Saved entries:
===============

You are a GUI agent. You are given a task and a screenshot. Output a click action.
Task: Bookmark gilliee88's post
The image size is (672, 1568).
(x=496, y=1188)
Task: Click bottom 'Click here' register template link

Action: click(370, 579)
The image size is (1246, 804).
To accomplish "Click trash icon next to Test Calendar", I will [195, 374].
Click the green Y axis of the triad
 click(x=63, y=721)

===============

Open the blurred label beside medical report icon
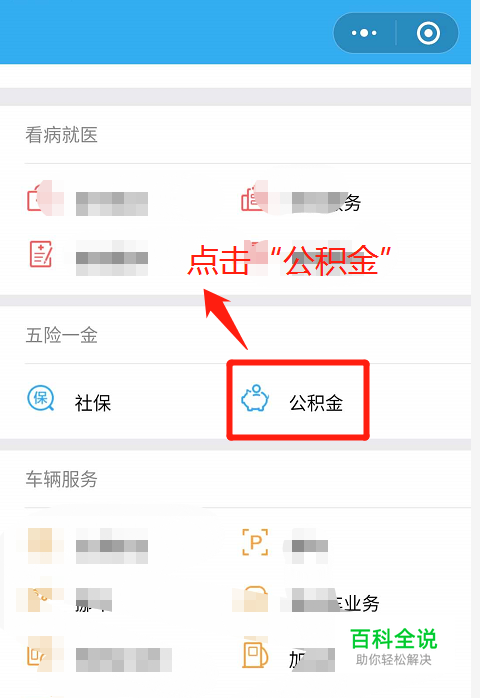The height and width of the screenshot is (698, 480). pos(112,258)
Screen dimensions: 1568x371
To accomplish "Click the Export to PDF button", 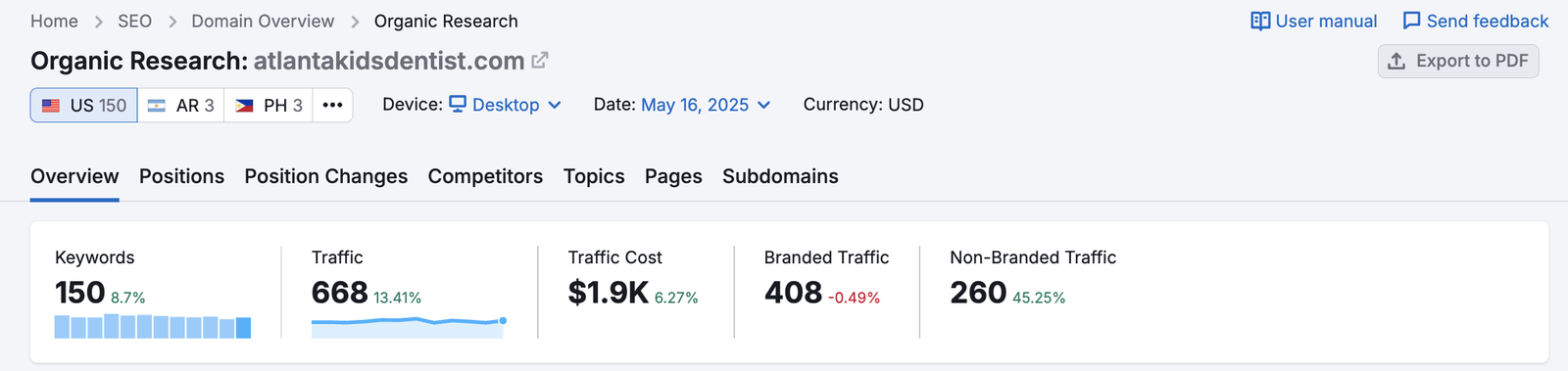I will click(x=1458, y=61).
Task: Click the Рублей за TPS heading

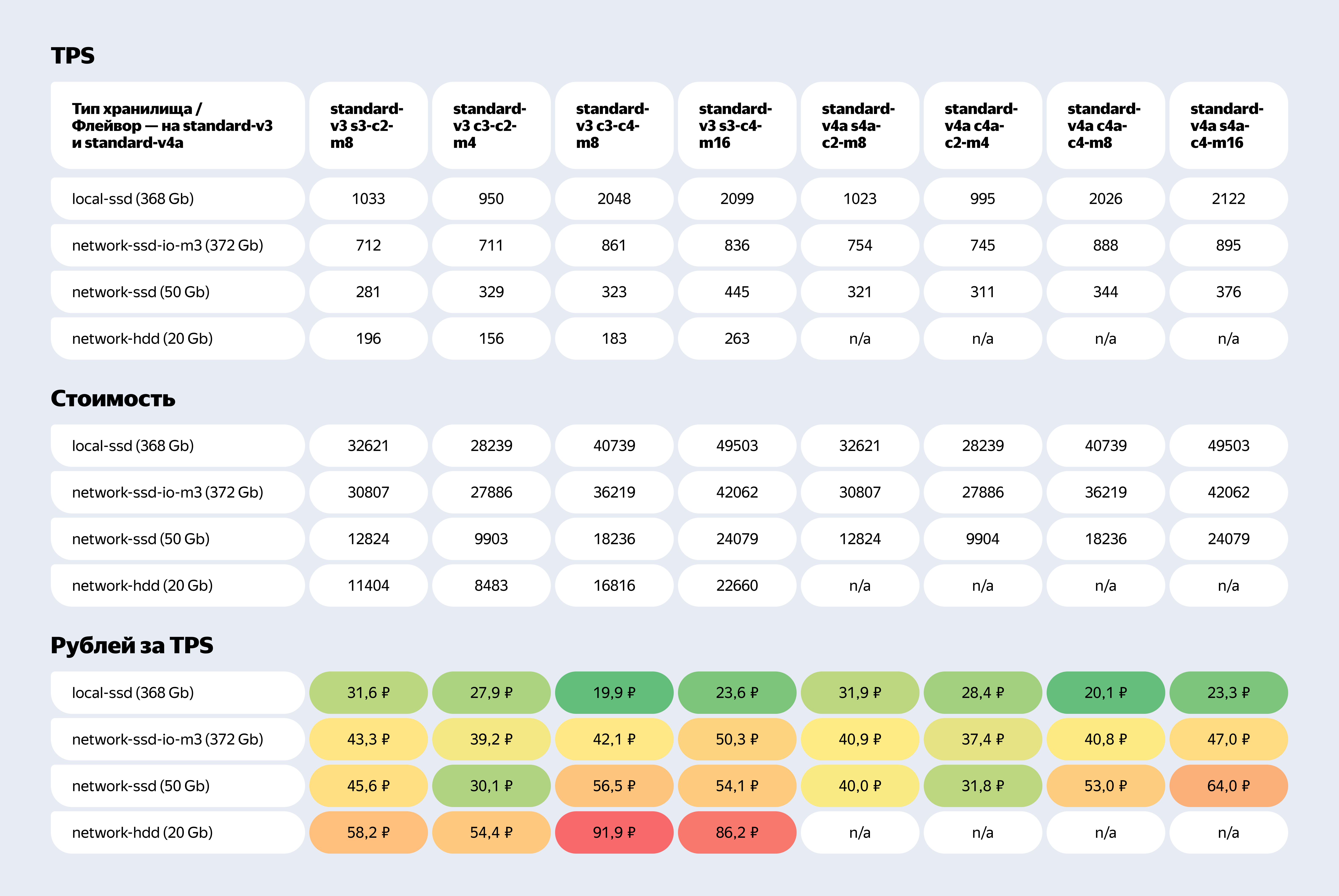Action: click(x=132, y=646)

===============

Exercise details: Look above for the line containing "You are a GUI". Output from there through the line containing "The image size is (1246, 804).", exactly and inclusively.

Solved problem:
You are a GUI agent. You are given a task and a screenshot. Output a click action.
Task: Bookmark gilliee88's post
The image size is (672, 1568).
(x=496, y=1188)
Task: Click bottom 'Click here' register template link

Action: click(370, 579)
The image size is (1246, 804).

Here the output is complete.